Notes on a roundtable talk at GDC 2019
- Again, see autotestingroundtable.com
- How do you define a sufficient level of test coverage?
- Aim to cover 95% of the weight of the code based on what gets run/used the most
- Cover the hotspots/inner loops
- Add tests as a part of every refactoring, bug fix
- Best place to start is to figure out your current coverage—try to correlate that with number of bugs coming out of each subsystem
- In the areas that are producing bugs, improve your coverage
- Can go low on coverage, but high on assertions
- Run auto-play overnight and find all the assertion failures
- Aim to cover 95% of the weight of the code based on what gets run/used the most
- How to change company culture to write more tests
- Show success stories: such-and-such system has heavy tests and never has any bugs
- Easier to get people to test new code rather than going through old stuff
- Make adding a test to verify a fix a prerequisite to committing
- Practical tips for testing against client/server setups
- See talk “Automated Testing of Gameplay Features in Sea of Thieves” by Robert Masella
- Can spin up the server and client process on the same machine, pass control between them
- Alternatively, mock the input/output on one side
- Can just run AI in networked mode to run overnight, see what fails
- Can you record the I/O from the server for replay?

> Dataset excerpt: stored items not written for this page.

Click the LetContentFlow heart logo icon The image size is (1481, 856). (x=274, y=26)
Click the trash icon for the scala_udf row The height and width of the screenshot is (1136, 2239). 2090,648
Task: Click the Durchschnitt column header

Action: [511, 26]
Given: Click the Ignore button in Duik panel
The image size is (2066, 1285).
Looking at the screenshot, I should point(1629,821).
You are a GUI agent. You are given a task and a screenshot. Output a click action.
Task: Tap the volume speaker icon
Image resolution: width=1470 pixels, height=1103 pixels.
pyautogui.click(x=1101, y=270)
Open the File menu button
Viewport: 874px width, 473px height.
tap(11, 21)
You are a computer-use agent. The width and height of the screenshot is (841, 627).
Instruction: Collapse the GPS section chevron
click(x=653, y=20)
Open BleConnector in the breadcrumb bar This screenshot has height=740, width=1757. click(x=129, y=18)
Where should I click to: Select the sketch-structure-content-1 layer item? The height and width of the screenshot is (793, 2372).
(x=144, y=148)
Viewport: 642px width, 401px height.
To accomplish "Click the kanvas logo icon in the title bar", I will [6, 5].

- Tips for structure code for testability
- Bringing dependency injection in helps
- Writing testable code is an education problem—read Working Effectively with Legacy Code
- Even Google, with their very strong testing culture, has a constant investment in improving education around testing
- Code reviews go a long way toward making this part of the culture
- Start of the code review: Show me the tests!
- Let junior devs review code from seniors (educational—helps trickle down experience)
- Improve testing by modularizing the components, so that you can mock out both sides of the communication
- Google Testing blog is good for education
- At what point is a unit test too trivial? (Testing by rote—is it worth testing “plumbing” code?)
- Purpose of tests can go beyond catching bugs—”living documentation”/specification explaining what the system is doing
- Can you find a more broad test that covers this?
- Keep the tests, but maybe don’t run them all all the time
- What’s the cost of running the test?
- What would be the business cost of this failing?
- Testing against a number of hardware permutations
- Screenshot tests: it’s hard to know whether the screenshot is okay/expected for this GPU?
- Can improve things by giving your QA multiple configurations, make sure it looks okay as they change configs
- Can do “non-deterministic” screenshot tests for cases where you can’t automate it: have a human tester look through the results once a week
- Get a quantitative measure of how different two screenshots are
- On mobile, make sure you talk to the community team to find out what actual chipsets you have problems with
- May be getting an outsized number of issues from particular hardware—go buy it
- Property-based testing or fuzzing for games
- Improve run-time of tests (or stop people from skipping test)
- Have a server run the tests, not individual devs
- Compile tests (run automatically as you build)
- Commit tests (run when you merge)
- Nightly tests (may be very long running)
- Gate all pull requests on having been tested
- Make the people who skip the tests fix the bugs
- Figure out why the are tests slow
- Devs don’t treat tests like production code (don’t pay attention to runtime)
- Have a server run the tests, not individual devs
- UI visual regression testing
- Use screenshots with image detection scripts just like you would a rendering engine
- Versioning test results (comparing images—how do you decide the “master”?)
- Test runner automatically keeps artifacts
- Don’t bother storing images if they were a 100% pass
- All pass/fail results for all tests get recorded in a database
- Allows you to do things like skip tests that have never failed, query flaky tests, etc.